There was a report about an increase of serum sLAG3 in PD patients [17]. However, paradoxically, no difference of normalized serum sLAG3 between PD patients and controls was found out in our study (Additional file 2). One possible explanation might mainly account for the technological platform because MSD-ECL assays may have higher sensitivity, repeatability, homogeneity, and stability than ELISA assays in micro-protein measurement.

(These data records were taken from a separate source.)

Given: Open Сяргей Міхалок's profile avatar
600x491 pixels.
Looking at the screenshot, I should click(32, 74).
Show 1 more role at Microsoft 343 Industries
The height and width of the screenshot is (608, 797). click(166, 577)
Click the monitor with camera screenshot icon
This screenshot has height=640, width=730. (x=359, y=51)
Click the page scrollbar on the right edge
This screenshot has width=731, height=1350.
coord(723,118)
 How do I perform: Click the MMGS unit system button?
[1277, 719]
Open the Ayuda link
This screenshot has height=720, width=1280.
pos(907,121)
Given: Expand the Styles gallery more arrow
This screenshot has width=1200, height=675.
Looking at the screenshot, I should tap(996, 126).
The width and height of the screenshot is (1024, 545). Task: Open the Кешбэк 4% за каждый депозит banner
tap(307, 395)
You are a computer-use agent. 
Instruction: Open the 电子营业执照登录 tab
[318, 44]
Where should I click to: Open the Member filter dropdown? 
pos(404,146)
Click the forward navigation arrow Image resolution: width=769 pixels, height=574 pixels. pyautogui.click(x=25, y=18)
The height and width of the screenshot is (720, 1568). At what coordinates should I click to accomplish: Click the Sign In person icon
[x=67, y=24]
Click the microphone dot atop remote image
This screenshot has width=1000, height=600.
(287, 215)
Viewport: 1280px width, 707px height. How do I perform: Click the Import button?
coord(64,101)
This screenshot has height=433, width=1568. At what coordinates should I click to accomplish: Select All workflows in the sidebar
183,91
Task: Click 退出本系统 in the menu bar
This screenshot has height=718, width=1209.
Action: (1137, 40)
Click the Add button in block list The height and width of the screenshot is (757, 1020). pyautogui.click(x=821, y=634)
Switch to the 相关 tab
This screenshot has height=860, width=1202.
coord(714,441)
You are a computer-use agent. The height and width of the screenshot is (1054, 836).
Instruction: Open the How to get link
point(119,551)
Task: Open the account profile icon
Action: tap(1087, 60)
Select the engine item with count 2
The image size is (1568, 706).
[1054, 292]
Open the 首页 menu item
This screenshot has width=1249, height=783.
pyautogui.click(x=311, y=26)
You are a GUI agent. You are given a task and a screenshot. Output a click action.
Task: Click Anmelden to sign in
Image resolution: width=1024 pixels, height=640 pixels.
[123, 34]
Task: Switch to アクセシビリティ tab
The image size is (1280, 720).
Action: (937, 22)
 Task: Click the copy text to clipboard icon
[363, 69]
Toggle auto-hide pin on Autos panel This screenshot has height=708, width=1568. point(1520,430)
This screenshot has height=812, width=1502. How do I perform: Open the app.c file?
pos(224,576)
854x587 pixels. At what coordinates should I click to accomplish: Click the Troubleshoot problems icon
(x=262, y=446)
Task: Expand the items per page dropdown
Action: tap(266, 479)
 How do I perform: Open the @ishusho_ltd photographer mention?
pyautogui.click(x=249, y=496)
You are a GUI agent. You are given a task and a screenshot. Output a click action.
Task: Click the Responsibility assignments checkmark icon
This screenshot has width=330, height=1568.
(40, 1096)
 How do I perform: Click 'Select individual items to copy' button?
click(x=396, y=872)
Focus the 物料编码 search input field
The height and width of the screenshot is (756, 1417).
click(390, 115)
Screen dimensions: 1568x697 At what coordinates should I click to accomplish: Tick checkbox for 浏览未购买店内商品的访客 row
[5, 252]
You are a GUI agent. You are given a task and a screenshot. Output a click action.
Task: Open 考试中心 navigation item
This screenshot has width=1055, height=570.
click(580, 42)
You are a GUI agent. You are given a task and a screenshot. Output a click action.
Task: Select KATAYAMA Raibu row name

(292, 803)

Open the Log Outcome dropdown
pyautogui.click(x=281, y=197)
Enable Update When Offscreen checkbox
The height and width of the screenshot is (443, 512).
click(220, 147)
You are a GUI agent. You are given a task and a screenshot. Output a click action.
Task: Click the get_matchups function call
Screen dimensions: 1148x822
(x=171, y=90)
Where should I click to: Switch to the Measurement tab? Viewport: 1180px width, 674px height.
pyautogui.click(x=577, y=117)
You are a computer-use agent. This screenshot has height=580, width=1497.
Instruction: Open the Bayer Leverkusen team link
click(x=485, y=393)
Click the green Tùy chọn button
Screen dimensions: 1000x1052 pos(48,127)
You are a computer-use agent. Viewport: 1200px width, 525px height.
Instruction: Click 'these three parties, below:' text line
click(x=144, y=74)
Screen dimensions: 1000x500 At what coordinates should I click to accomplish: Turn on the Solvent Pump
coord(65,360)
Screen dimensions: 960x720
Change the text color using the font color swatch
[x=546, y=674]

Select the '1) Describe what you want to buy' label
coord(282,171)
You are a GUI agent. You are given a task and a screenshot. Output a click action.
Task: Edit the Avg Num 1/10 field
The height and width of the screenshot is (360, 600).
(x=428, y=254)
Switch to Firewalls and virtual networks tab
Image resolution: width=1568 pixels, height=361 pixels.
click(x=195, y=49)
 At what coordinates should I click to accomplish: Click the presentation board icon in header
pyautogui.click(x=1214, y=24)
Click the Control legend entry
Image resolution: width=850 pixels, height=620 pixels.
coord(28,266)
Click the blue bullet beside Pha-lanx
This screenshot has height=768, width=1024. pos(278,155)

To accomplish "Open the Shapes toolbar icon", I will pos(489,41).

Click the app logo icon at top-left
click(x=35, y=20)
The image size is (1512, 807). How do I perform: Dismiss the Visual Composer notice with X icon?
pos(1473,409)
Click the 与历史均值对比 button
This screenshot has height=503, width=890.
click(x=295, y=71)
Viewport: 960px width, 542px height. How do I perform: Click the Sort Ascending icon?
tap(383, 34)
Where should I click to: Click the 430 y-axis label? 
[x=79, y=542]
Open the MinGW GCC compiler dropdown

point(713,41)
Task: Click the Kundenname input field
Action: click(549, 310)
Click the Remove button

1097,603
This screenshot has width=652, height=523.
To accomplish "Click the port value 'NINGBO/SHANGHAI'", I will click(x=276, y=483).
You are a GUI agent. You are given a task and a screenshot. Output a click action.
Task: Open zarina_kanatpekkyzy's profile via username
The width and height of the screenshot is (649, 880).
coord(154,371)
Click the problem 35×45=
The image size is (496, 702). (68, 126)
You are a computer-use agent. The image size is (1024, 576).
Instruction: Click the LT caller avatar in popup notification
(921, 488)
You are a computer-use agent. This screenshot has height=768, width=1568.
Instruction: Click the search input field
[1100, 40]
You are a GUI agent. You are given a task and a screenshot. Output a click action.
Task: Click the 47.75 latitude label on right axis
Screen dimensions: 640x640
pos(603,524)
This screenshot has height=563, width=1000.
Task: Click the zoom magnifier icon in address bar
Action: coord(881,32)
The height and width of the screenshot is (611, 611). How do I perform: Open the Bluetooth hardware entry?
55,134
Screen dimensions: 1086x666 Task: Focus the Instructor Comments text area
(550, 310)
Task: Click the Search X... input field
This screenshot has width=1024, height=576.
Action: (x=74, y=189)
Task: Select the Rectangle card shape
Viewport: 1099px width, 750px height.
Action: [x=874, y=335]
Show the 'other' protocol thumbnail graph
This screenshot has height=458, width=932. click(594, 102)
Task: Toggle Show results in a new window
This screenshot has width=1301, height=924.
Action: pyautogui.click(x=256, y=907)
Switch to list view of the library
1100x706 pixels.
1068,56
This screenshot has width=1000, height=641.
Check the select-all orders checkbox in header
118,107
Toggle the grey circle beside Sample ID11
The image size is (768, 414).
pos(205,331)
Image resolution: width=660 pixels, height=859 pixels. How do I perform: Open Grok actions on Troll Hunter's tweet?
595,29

Although it is the first time to find sLAG3 as a potential marker in CSF [36], our data only revealed that the level of sLAG3 is potentially positively correlated with a concentration of α-synuclein in the control CSF samples, and not in the PD population. LAG3 can bind with α-synuclein to facilitate protein transmission [6], but the cell-to-cell transmission of α-syn is thought to associate with other mechanisms. Firstly, α-syn may be released in exosomes/secretory vesicles, consequently taken up by endocytosis through heparan sulfate proteoglycans (HSPGs) [37, 38]. Secondly, α-syn oligomers can directly penetrate the plasma membrane through pore-like structures [39]. Thirdly, tunneling nanotubes (TNTs) where F-actin interacts with the plasma membrane to form membrane bridges between the cells can mediate the spread of α-syn [40]. Meanwhile, sLAG3 is either the partial product of LAG3 cleavage generated by alternative splicing or can be shed from the cell surface LAG3 [15, 16], which only partially stands for the interaction between LAG3 and α-syn. Above all, it is reasonable to explain why the change of sLAG3 does not reflect on the situation of α-synuclein in PD patients’ CSF.

Conclusion

Our data revealed an association of rs1922452 and rs951818 at LAG3 with an increased risk of PD in the Chinese female population. sLAG3 was significantly lower in the CSF of PD patients than that in healthy controls, and might be suggested as a potential biomarker for the prediction of PD development.